33. Bölüm Final

13.8K 758 550
                                    

-

"Bars?" dedim tekrarlayarak.

Bakışlarını benden kesti, yukarıya kaldırdığı mavileri eşliğinde, yapılı omuzlarını düşüren sesli bir nefes bıraktı.

"Neden soruyorsun?" dedi, sesine üflediği kırık bir dumanla. Bakışları bıkkınlığını yansıtırcasına beni yok saydığı boşluklarda dolanıyordu.

"Rahatlamaya mı ihtiyacın var?"

"Ne demek bu?" diye sordum. İçimde bir şeylerin devrildiğini hissediyordum. Sert sözleriyle beni yaralamaya mı çalışıyordu yoksa söylediklerinde ciddi miydi emin değildim fakat yaptığı her ne ise işe yarıyordu.

"Benden neden bir şeyler sakladığını anlayamıyorum. İnsanların yapmalarını istedikleri şeyi yerine getirmen için seni bir şeyle tehdit etmeleri yeterli." Sustu, alt dudağı gergince dişlerine takılırken çene kemiği içinde tuttuğu sinirin somut hali olarak üzerime yansıyordu.

"Niye?" dedi bir süre sonra. Gerçekten de cevabını öğrenmek isteyen bir hali var gibi görünüyordu. "O piçin elinde ne gibi bir zaafın var da ne derse yapacağını bildiğinden yarışta sana o seçenekleri sunabildi?"

"Beni suçluyorsun." diye fısıldadım.

Başımı yere eğecekken buna izin vermedi, parmakları çenemi sardı ve yüzümü yüzüne doğru kaldırdı.

"Güçlü olduğunu düşünüyordum. Her şeye rağmen. Onun sana yaşattıklarına rağmen, içtiğin o ilaçlara, benim sana yaptıklarıma rağmen kendine tutunduğunu görebiliyordum. Şimdi ise ona boyun eğdiğini görüyor olmam, bana senin hakkında yanıldığımı söylüyor."

"Bir şey bilmiyorsun." deyince, parmakları çenemden hissettiği hayal kırıklığıyla aramıza düştü, inanamıyormuşçasına sırıtmaya başlamıştı. "Sorunda bu ya zaten burslu." Devam etti. "Seninle ilgili bir şey bilecek olmam seni ürkütüyor. Neden?"

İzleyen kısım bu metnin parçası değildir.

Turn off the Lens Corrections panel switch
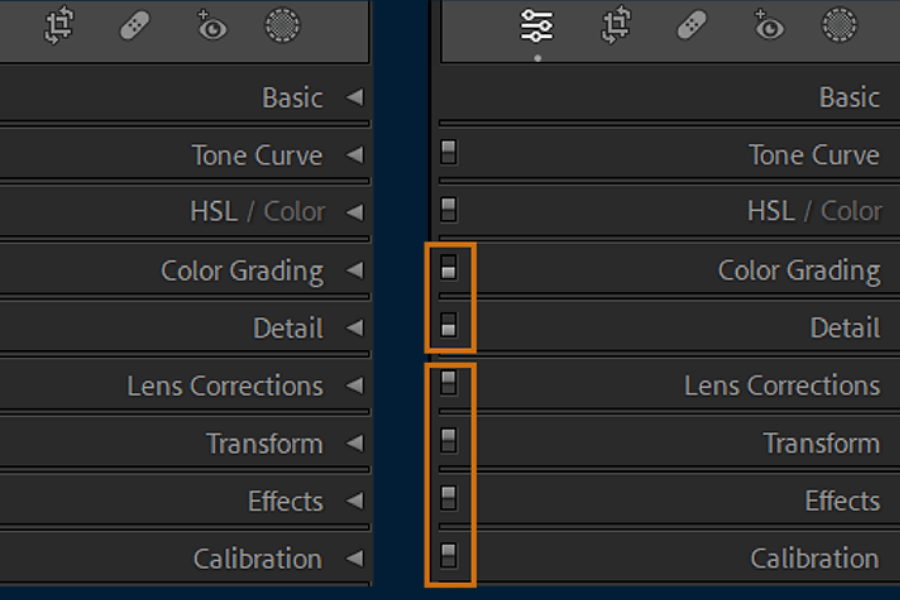The width and height of the screenshot is (900, 600). pyautogui.click(x=448, y=383)
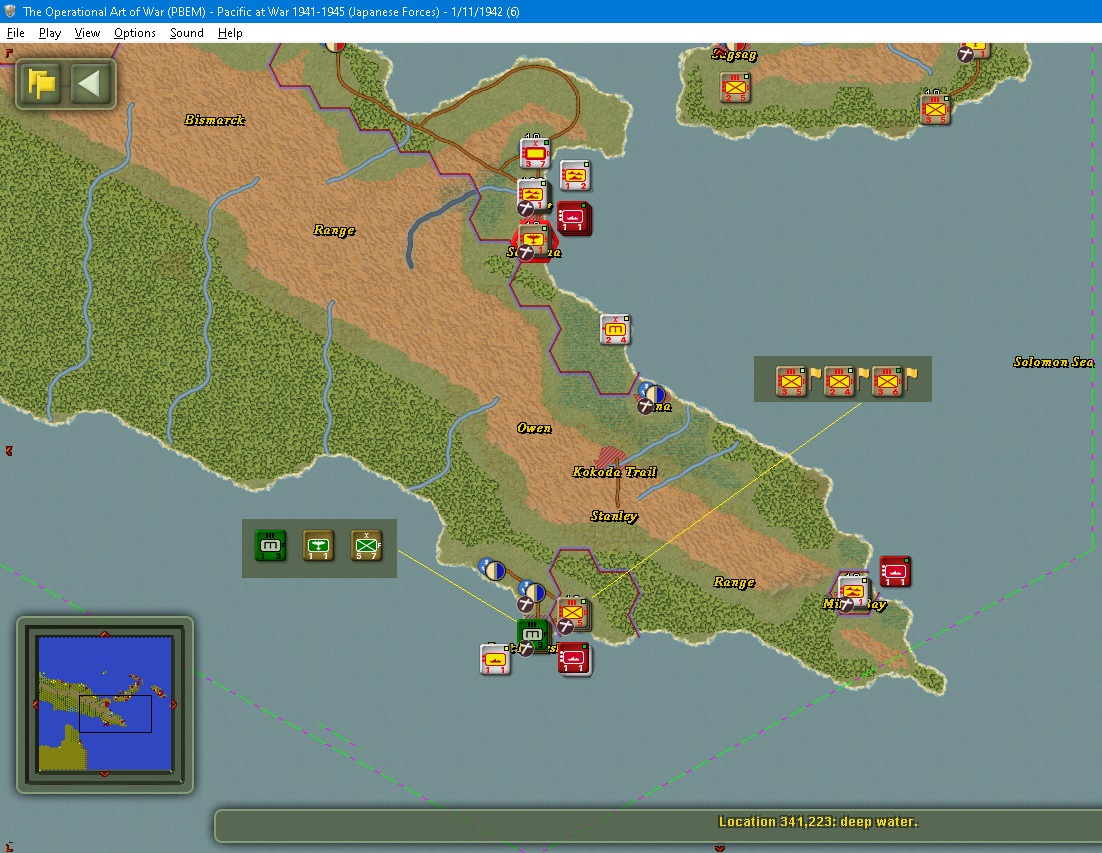Open the File menu

coord(15,33)
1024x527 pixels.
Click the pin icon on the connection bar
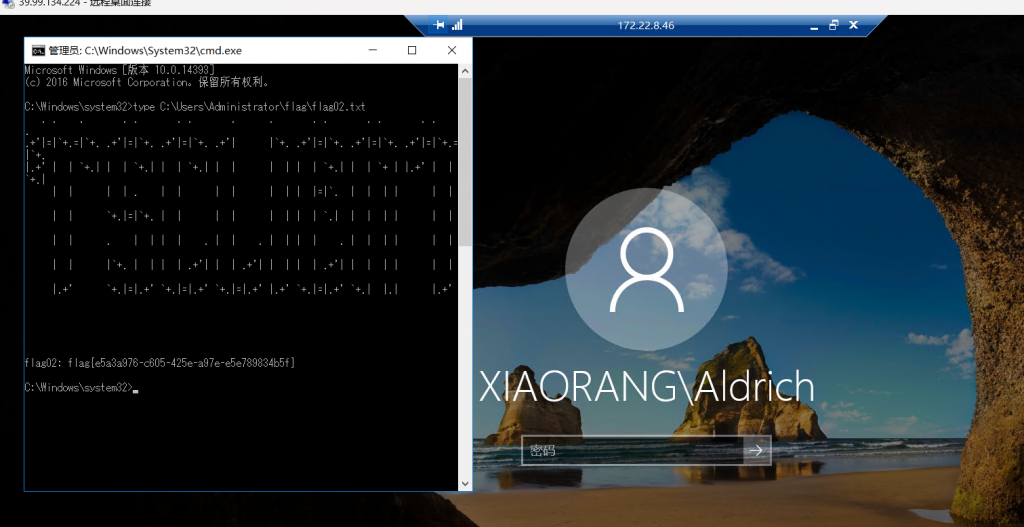438,24
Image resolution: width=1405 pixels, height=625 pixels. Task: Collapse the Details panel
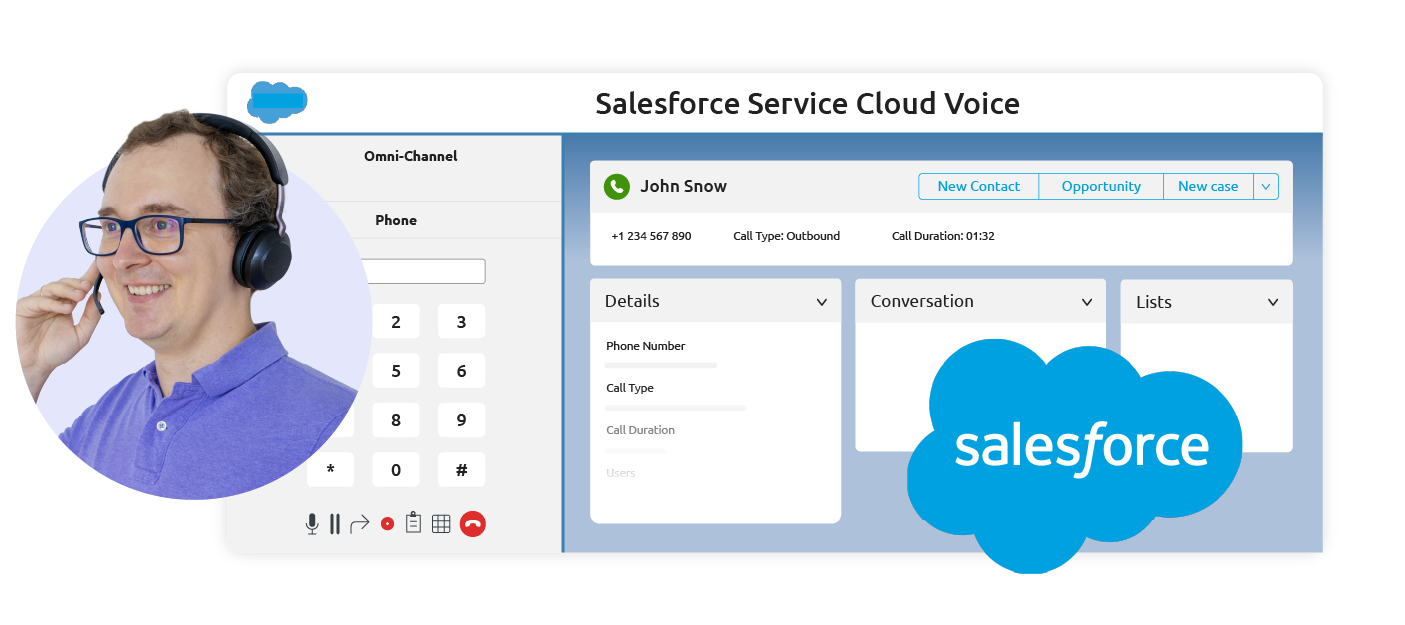(x=822, y=301)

"Çünkü sende onlar gibi davrandın bana."

Kaşları hafiften çatılır gibi oldu, anlamadığını biliyordum. Belki de Kaner'leri kastettiğimi düşünmeye başlamıştı ama ona ne anlatmak istediğime dair yolu da kendim açmak istemiyordum. Bars kendi içinde bunu sorgulamaya başlamışken bana biraz daha yaklaşmıştı. Başımı sallayarak kendimi geriye verdim.

"Karaer'de ne yaşadım, duymak ister ister misin?" diye sordum.

Bars hiçbir tepki göstermedi. Sadece sustu ve konuşmamı beklercesine okyanus mavisi gözlerini, bulutlanan grilerimde tuttu.

"İstemezsin. Emin ol bilmemen daha iyi." Gözlerimi yavaşça kapatıp açarken sıktığım dişlerimi gevşetiverdim.

"Bir gün onlar gibi bakmaya son verirsen eğer, anlatırım Urağan."

Göğsüm sırtıma çöküyordu sanki. Ve ciğerlerim bir bebeğin ciğerleri kadar
küçük kalmıştı. Onun karşısında bir şeyleri itiraf etmenin ne kadar zor olduğunu düşündüm.

Bana kendimi bir çok kez Karaer'de gibi hissettirmişti. İnsanların içinde defalarca aşağılamıştı. Kendi çıkarları uğruna kullanmıştı. Bars'ın onlardan farkı neydi? Bana kendimi ezik hissettirmenin dışında farklı gelen ne yapmıştı?

"Ne yaşadığını bilmiyorum lakin öğrenmem uzun sürmez. Bir telefon yeterli, zor değil. Senden duymak istedim. Seni koruyabilmem için benden bir şeyler saklamamanı istedim fakat kendini kullandırtmaya o kadar çok bayılıyorsun ki etrafındakilere verdiğin hasarı görmüyorsun bile."

Duyduklarımı sindirmem uzun bir süreyi ardımda bıraktı. Gerçekten bunu söylemiş miydi? Gerçekten bunları inanarak mı söylemişti? Zihnim aynı cümleyi binlerce kez tekrar ederken boynumu saran damarların nefes borumu bir sarmaşık gibi sardığını anımsayıverdim. Ellerim ve ayaklarım buz kesmişti lakin içim alev alıyordu.